The number of non-differentiable points for the function $f(x) = \min\left\{x - \lfloor x \rfloor, 1 - x + \lfloor x \rfloor\right\}$ in $(-2, 2)$ is ($\lfloor x \rfloor$ represents integral part of $x$)

• A. 0
• B. 3
• C. 5
• D. 7

Hint:

For piecewise-defined functions with floor/ceiling/min/max, check for breakpoints to count non-differentiable points.

Answer 1

The Correct Option is D

To determine the number of non-differentiable points for the given function \( f(x) = \min\{x - \lfloor x \rfloor, 1 - x + \lfloor x \rfloor\} \) in the interval \((-2, 2)\), we first analyze the components. The function is defined as the minimum of two expressions:

• \(x - \lfloor x \rfloor = \{ x \}\), which represents the fractional part of \(x\).
• \(1 - x + \lfloor x \rfloor = 1 - \{ x \}\).

We express \(f(x)\) as:

\(f(x) = \min(\{x\}, 1 - \{x\})\)

The function alternates between these two values based on \(\{x\}\). The critical points occur when \(\{x\} = 0.5\) because:

• For \(\{x\} < 0.5\), \(f(x) = \{x\}\).
• For \(\{x\} > 0.5\), \(f(x) = 1 - \{x\}\).
• For \(\{x\} = 0.5\), both are equal, so function is continuous.

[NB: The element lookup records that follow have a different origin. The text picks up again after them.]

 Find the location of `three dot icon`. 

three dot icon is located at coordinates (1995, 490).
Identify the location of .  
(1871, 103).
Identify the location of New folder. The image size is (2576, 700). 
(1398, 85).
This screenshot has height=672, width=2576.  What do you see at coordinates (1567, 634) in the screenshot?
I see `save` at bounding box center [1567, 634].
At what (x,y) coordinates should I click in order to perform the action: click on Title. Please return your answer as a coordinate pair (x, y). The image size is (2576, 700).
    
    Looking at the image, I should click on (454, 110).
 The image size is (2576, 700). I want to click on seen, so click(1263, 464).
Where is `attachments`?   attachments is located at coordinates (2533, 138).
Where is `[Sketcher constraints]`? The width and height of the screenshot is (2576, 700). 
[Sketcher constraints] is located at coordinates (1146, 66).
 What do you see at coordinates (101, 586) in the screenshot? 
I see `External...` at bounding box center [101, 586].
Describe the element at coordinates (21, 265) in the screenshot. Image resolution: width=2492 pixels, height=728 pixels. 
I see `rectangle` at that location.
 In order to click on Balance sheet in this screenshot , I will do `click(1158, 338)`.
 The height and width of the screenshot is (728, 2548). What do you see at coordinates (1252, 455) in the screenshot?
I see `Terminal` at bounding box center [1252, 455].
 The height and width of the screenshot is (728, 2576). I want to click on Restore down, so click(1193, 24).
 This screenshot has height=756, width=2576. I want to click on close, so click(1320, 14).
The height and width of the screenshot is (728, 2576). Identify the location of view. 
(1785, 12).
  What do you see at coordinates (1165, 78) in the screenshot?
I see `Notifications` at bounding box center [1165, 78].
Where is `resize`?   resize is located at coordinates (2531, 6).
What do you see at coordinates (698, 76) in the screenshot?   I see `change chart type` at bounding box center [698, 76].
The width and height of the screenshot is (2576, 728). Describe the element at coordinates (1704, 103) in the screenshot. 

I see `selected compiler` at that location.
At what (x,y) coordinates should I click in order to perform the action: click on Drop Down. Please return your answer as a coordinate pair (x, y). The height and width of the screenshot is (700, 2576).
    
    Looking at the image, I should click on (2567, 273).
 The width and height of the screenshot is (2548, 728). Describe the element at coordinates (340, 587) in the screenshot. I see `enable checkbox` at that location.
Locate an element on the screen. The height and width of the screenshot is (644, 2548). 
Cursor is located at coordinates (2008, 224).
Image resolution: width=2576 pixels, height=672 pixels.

Differentiability can be compromised at transitions occurring at half-integers within the range. Therefore, we identify such points:

1. Half-integers: \(-1.5, -0.5, 0.5, 1.5\).
2. Integers (since floor function changes): \(-2, -1, 0, 1\).

Examining \((-2, 2)\), the function is non-differentiable at points where fractional or integral parts change, as differentiability is affected at crucial transitions: Point list: \(-1\), \(-0.5\), \(-1.5\), \(0\), \(0.5\), \(1\), \(1.5\). Thus, there are 7 non-differentiable points in \((-2, 2)\).